The Forest Preserve District of Will County recently launched a campaign asking residents to “Don’t Be a Jerk” at its many preserves.
And what constitutes being a jerk? Patrons not keeping their dog leashed, not properly disposing of garbage, not properly using its 125 miles of preserve trails, and not properly disposing of fishing lines and hooks all qualify.
“We get pretty consistent complaints about a few different elements in the forest preserves,” said Ralph Schultz, the chief operating officer of the Forest Preserve District of Will County.
From January 2018 through June, the forest preserve police issued 41 citations related to the concerns addressed in the “Don’t Be a Jerk” campaign. While it is a small percentage of overall citations issued by police, forest preserve officials believe the behavior is happening on a larger scale, based on feedback from the public.
Schultz said they get complaints from families who may have a child who is afraid of dogs running loose through a preserve, or patrons who use the trails finding litter as they walk, even though the forest preserve provides trash cans. While staff and volunteers regularly clean the preserves, he said it is a challenge to keep track of nearly 22,000 acres of land.
To combat such behavior, the forest preserve will be posting signs, such as one that reads, “Don’t be a butthead!” When patrons throw cigarette butts on the ground, it’s potentially harmful to the wildlife on preserve grounds. The sign attempts to remind patrons to dispose of the butts in a proper receptacle.

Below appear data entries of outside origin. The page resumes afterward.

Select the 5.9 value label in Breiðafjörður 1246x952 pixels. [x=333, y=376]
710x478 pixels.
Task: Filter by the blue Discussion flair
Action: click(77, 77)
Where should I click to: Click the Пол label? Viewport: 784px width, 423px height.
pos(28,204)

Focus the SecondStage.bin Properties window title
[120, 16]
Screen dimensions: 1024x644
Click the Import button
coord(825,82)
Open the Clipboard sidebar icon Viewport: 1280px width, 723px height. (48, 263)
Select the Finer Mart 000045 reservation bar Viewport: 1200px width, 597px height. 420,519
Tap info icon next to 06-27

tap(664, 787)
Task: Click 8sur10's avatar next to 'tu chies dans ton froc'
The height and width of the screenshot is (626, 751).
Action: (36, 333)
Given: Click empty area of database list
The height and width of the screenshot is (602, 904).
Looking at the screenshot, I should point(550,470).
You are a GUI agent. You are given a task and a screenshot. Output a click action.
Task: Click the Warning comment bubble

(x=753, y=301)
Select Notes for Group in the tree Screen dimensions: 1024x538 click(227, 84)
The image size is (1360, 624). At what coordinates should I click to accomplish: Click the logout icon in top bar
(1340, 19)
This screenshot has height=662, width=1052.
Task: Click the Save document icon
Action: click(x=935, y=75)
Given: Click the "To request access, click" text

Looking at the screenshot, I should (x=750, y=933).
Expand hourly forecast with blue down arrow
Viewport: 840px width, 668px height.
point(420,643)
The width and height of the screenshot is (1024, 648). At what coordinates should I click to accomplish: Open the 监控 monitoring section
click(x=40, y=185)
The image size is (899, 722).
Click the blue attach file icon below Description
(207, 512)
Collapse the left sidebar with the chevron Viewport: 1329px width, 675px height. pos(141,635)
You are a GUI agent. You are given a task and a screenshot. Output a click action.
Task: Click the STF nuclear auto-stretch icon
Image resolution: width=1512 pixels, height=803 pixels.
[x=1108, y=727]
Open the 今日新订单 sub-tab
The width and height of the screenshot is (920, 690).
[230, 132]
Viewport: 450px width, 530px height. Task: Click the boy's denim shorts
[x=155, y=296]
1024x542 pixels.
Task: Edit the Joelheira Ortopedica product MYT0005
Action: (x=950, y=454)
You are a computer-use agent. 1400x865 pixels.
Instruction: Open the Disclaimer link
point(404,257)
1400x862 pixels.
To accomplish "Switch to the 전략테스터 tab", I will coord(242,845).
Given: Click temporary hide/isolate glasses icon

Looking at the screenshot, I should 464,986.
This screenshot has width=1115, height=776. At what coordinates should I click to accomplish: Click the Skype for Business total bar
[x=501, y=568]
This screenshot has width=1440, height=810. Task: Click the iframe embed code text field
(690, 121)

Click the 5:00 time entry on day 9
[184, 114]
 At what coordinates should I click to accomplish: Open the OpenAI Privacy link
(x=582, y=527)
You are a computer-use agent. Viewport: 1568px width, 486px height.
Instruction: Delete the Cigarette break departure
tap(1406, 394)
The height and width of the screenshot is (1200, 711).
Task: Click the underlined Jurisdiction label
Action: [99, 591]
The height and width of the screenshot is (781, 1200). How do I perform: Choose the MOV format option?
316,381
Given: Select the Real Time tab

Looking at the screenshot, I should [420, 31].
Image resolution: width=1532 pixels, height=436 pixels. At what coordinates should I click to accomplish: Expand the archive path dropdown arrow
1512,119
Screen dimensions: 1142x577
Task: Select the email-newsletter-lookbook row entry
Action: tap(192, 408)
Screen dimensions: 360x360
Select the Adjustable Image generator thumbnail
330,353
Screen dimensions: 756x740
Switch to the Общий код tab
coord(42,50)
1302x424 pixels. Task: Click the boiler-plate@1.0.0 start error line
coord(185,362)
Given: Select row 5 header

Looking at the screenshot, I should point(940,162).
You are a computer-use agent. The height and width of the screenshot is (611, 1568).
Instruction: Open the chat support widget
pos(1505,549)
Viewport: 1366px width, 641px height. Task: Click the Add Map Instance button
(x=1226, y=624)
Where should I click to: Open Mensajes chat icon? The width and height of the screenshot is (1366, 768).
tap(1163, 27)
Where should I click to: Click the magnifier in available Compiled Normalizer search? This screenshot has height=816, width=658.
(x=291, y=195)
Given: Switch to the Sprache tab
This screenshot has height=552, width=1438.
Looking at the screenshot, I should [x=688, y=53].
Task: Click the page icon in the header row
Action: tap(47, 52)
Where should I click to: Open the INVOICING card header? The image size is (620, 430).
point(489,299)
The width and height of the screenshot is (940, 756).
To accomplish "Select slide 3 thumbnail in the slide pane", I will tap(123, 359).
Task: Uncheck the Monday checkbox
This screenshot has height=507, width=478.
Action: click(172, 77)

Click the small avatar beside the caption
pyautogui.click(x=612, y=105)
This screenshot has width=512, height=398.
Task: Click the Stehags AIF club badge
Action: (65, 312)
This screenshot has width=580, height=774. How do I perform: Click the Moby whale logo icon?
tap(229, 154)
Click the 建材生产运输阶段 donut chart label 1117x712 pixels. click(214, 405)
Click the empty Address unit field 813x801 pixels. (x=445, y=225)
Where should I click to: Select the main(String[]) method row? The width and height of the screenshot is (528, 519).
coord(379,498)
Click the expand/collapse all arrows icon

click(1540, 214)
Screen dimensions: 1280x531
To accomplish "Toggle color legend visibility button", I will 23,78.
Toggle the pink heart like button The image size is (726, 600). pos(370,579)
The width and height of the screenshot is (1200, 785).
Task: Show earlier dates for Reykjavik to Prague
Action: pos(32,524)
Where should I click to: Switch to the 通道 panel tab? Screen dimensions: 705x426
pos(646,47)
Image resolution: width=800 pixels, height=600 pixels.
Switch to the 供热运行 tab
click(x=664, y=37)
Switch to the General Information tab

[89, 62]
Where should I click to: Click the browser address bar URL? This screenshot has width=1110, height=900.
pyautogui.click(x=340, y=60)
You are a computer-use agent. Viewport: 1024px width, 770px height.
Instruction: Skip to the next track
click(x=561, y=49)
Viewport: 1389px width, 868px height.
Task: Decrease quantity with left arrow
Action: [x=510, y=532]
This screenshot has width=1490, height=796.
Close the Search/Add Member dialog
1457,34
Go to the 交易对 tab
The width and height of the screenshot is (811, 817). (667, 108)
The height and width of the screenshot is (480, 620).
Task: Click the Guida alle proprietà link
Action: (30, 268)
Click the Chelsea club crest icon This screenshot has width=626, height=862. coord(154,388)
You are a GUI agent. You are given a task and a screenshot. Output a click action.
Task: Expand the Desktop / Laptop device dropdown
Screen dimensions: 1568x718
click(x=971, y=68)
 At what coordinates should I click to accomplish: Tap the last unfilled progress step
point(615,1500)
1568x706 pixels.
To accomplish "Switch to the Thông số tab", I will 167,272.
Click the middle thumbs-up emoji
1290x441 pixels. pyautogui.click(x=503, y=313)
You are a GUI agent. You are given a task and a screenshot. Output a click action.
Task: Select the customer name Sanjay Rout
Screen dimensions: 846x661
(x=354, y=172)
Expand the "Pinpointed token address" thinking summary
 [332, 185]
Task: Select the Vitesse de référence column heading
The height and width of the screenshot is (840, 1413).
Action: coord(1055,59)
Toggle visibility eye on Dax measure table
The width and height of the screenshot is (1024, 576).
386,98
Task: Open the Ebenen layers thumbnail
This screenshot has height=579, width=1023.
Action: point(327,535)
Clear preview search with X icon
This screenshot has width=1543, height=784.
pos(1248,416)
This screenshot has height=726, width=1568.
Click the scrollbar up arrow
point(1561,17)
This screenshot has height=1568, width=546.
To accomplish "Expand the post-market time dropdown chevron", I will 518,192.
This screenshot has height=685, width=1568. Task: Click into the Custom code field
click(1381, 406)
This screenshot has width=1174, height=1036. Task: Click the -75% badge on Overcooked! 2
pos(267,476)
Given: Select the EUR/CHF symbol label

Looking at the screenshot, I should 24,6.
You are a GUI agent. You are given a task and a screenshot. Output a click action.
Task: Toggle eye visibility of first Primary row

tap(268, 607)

“So a decision was made earlier this year to try to get ahead of some of this and try to just help people be better patrons, be more respectful of others who are in the forest preserves,” Schultz said.
In addition, the forest preserve’s marketing team will be releasing short, somewhat comedic videos demonstrating the type of behavior the campaign is attempting to address.
“We wanted to take a new and creative approach,” said Laura Kiran, the district’s director of marketing and communications. “We are constantly working to educate people, to give them friendly reminders as well. But we thought we wanted to be very responsive to the public, so if we know these concerns are out there, maybe we need a new, more creative, bolder approach.”
In the first video, titled “Don’t be a Jerk: Dog Owner Edition,” a dog owner, played by one of the Forest Preserve District police officers, can be seen letting his canine run free, lay on a picnic table and even relieve itself without the owner cleaning up afterward.
“He thinks the rules don’t apply to him and treats all of the preserves and trails like his personal off-leash playground for his dog,” the video’s narrator says. “How many ways can one dog owner be a jerk?”
While the language is meant to be attention-grabbing, Schultz said they want the campaign to be a tongue-in-cheek approach to raise awareness of improper preserve etiquette and to also thank those patrons who already follow the rules. He said that focusing more on using social media has helped engagement with residents about this and other matters.
“We wanted it to be something that caught people off guard,” Schultz said. “But we have fun with it.”